Records from a data source
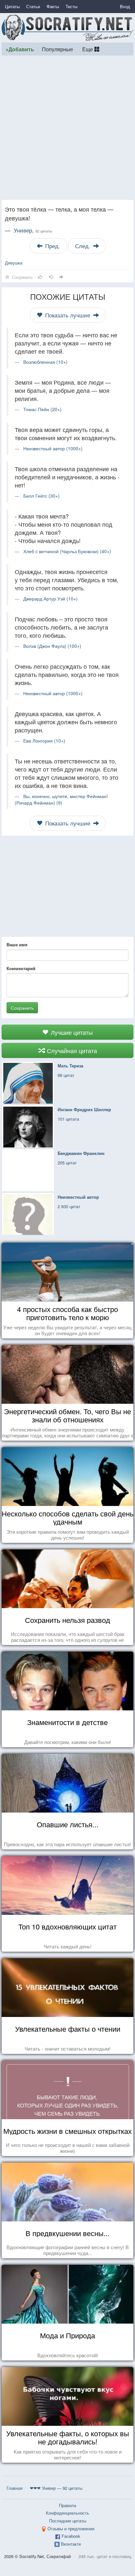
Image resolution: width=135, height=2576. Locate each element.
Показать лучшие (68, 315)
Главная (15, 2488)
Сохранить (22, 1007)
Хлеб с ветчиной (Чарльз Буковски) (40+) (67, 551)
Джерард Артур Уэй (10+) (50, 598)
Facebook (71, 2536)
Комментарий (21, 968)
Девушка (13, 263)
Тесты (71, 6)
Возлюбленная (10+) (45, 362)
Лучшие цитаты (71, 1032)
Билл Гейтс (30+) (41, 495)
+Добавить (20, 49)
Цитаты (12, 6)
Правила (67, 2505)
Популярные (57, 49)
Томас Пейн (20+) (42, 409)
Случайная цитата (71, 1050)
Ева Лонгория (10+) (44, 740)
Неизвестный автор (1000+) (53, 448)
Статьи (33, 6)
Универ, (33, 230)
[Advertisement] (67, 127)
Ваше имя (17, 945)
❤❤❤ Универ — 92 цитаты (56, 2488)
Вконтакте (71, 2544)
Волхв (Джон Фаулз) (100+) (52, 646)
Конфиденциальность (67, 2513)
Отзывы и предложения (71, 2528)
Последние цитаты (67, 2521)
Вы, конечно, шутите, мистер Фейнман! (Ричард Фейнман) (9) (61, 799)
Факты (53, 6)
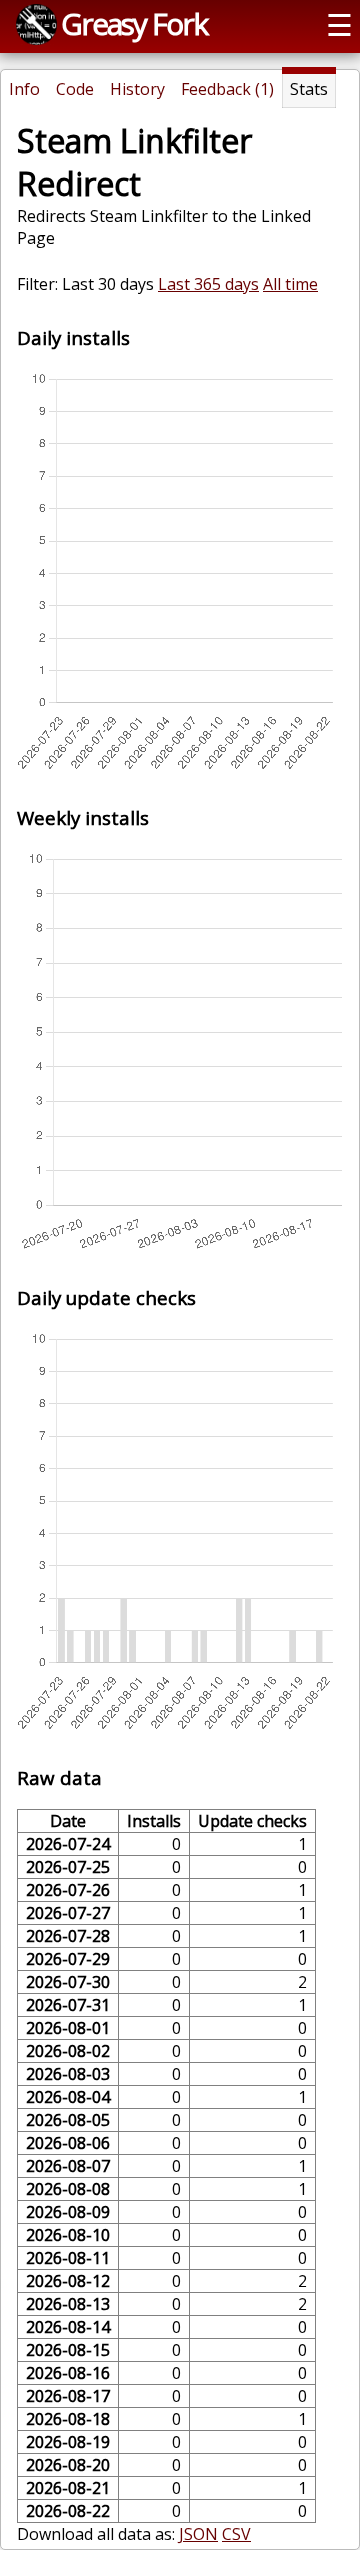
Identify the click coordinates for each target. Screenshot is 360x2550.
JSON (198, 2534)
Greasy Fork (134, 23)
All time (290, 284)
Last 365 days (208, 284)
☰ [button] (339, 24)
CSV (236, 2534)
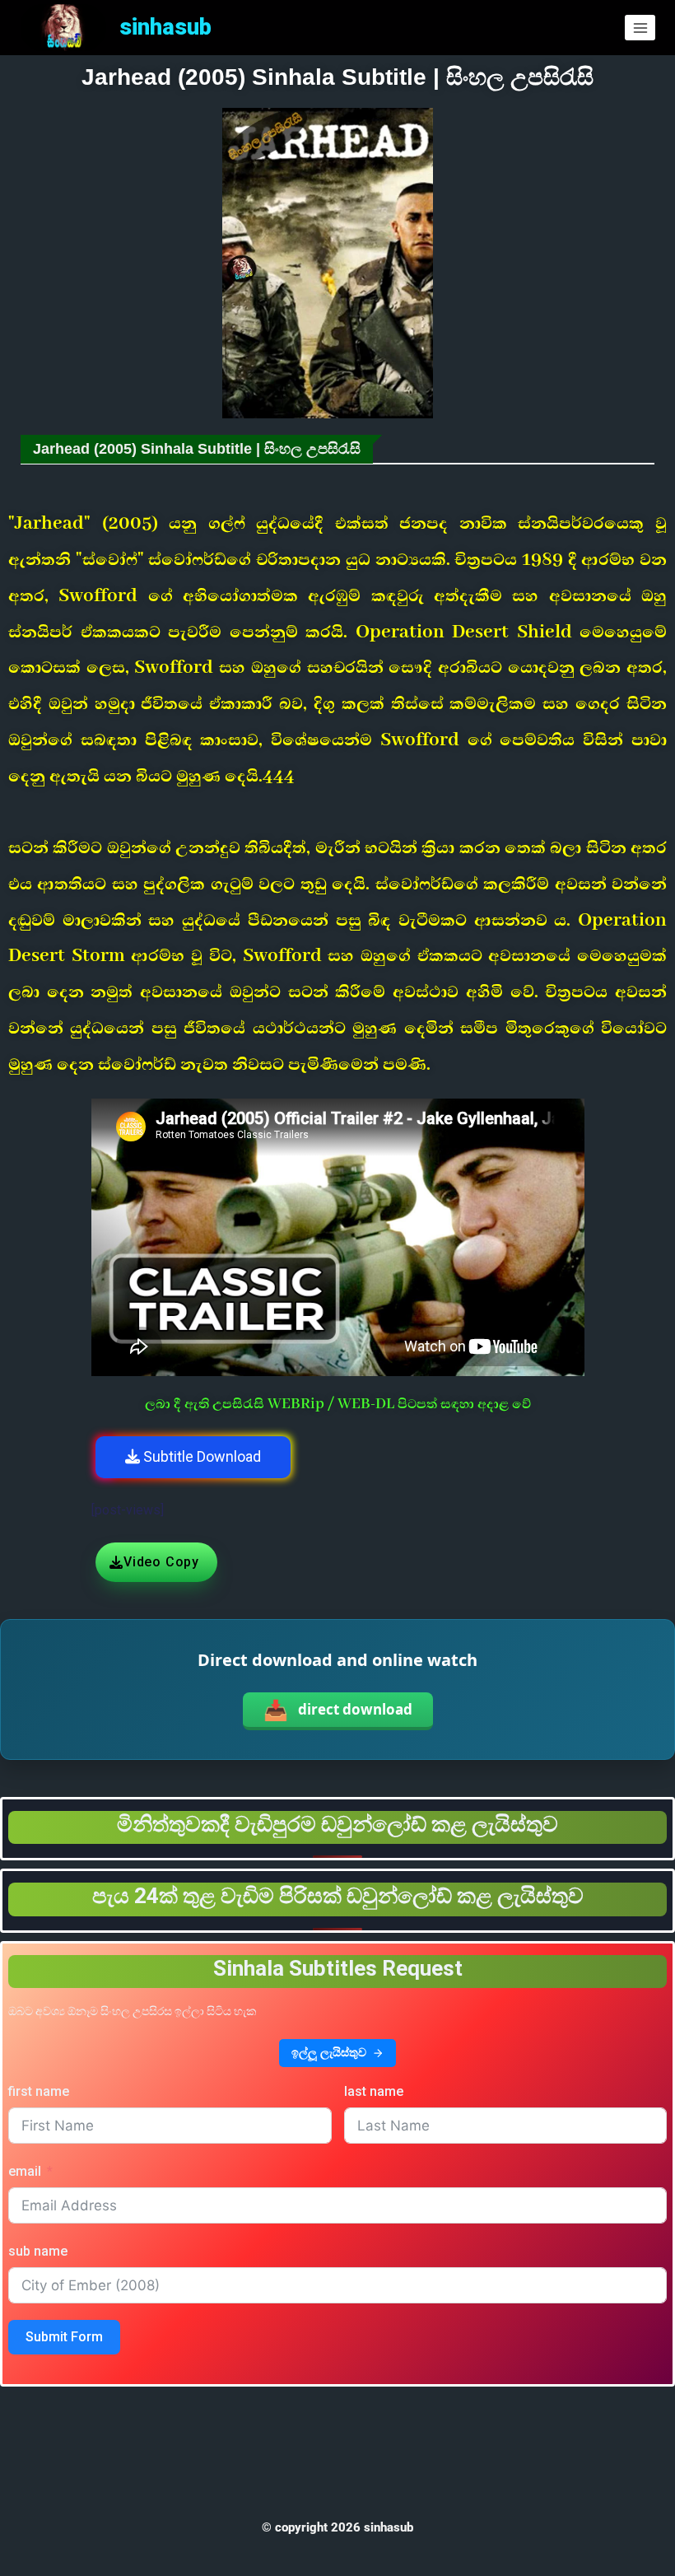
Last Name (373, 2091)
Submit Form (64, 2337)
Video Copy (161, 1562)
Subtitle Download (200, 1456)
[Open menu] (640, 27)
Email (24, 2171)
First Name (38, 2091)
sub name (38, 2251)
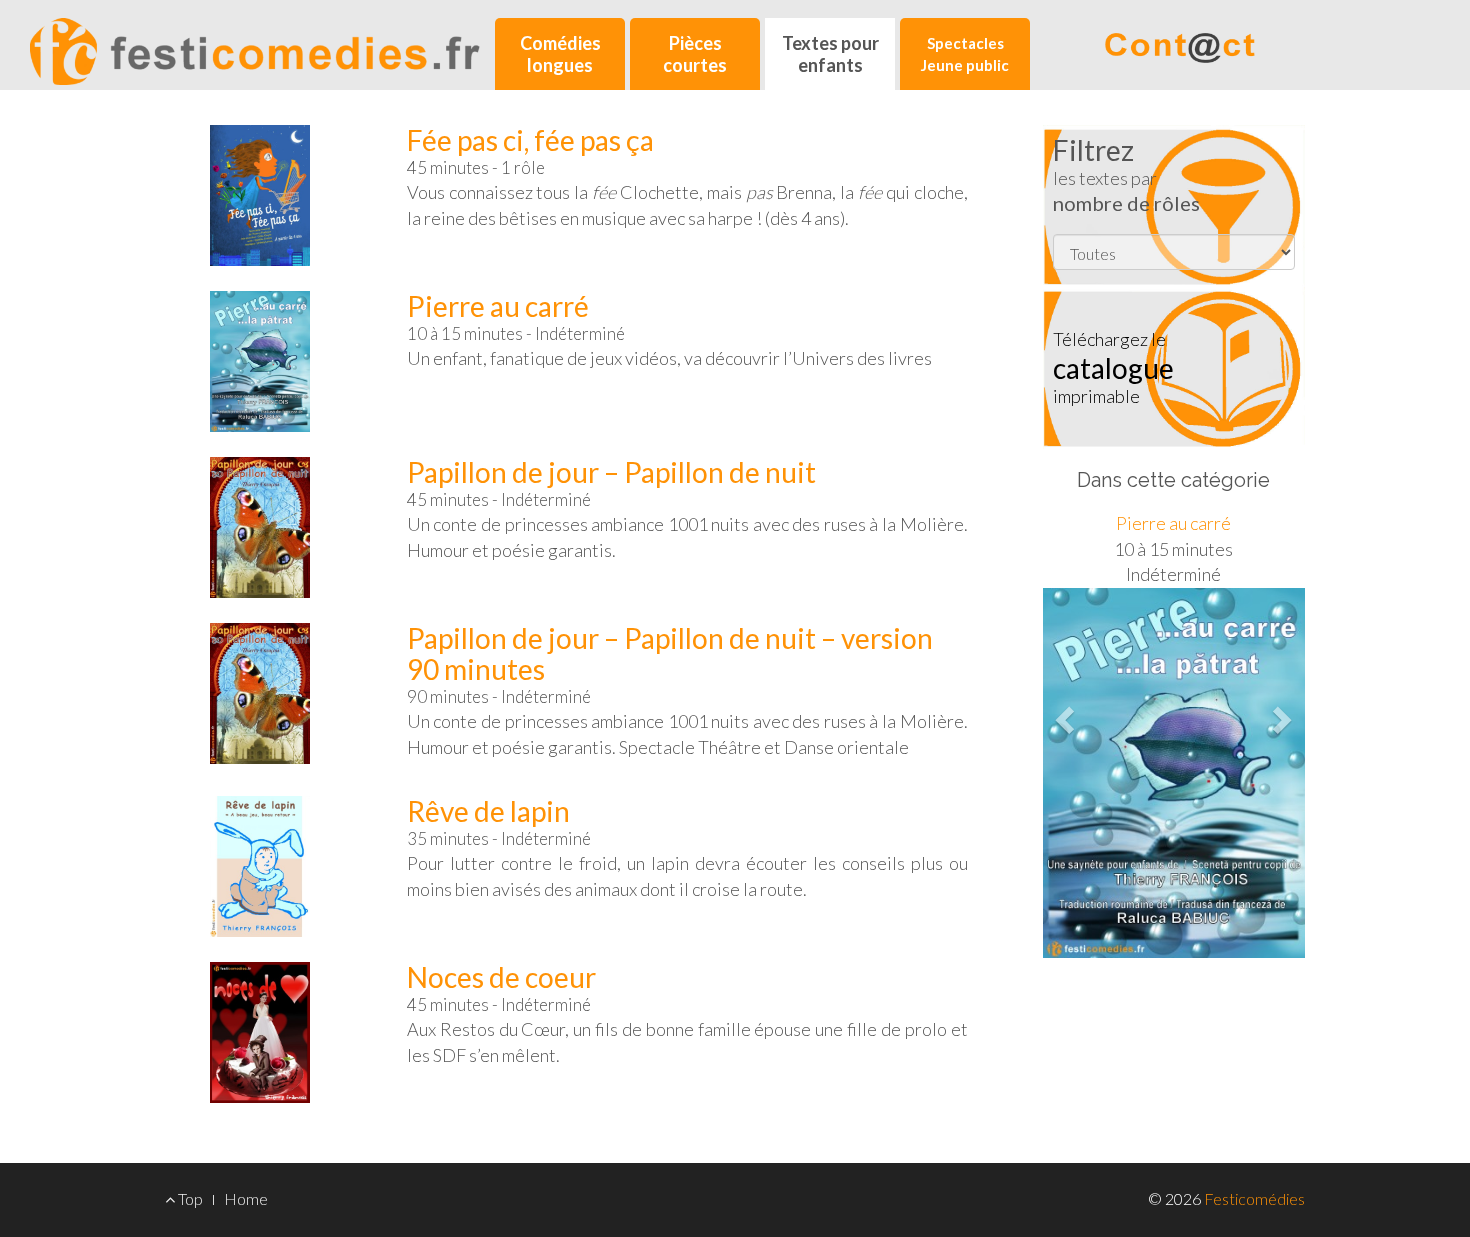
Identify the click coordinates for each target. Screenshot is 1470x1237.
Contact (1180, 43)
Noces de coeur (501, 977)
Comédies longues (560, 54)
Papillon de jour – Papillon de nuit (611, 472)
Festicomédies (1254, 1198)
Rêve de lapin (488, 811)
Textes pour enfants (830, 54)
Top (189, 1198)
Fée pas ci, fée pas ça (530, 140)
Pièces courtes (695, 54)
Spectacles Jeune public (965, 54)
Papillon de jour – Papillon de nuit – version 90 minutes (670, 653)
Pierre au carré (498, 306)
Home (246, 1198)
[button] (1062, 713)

● **Task to complete**
Your reply should hold nothing but the lines above, from the one containing "Волхв (Джон Фаулз) (100+) (52, 646)" to the one containing "Last 365 days (208, 284)", reproduced exactly minus the pictures.

● **Solution for this exercise**
Волхв (Джон Фаулз) (100+) (52, 646)
Конфиденциальность (67, 2513)
Отзывы и предложения (71, 2528)
Последние цитаты (67, 2521)
Вы, конечно, шутите, мистер Фейнман! (Ричард Фейнман) (9) (61, 799)
Факты (53, 6)
Identify the click coordinates for each target. Screenshot is 360x2550.
JSON (198, 2534)
Greasy Fork (134, 23)
All time (290, 284)
Last 365 days (208, 284)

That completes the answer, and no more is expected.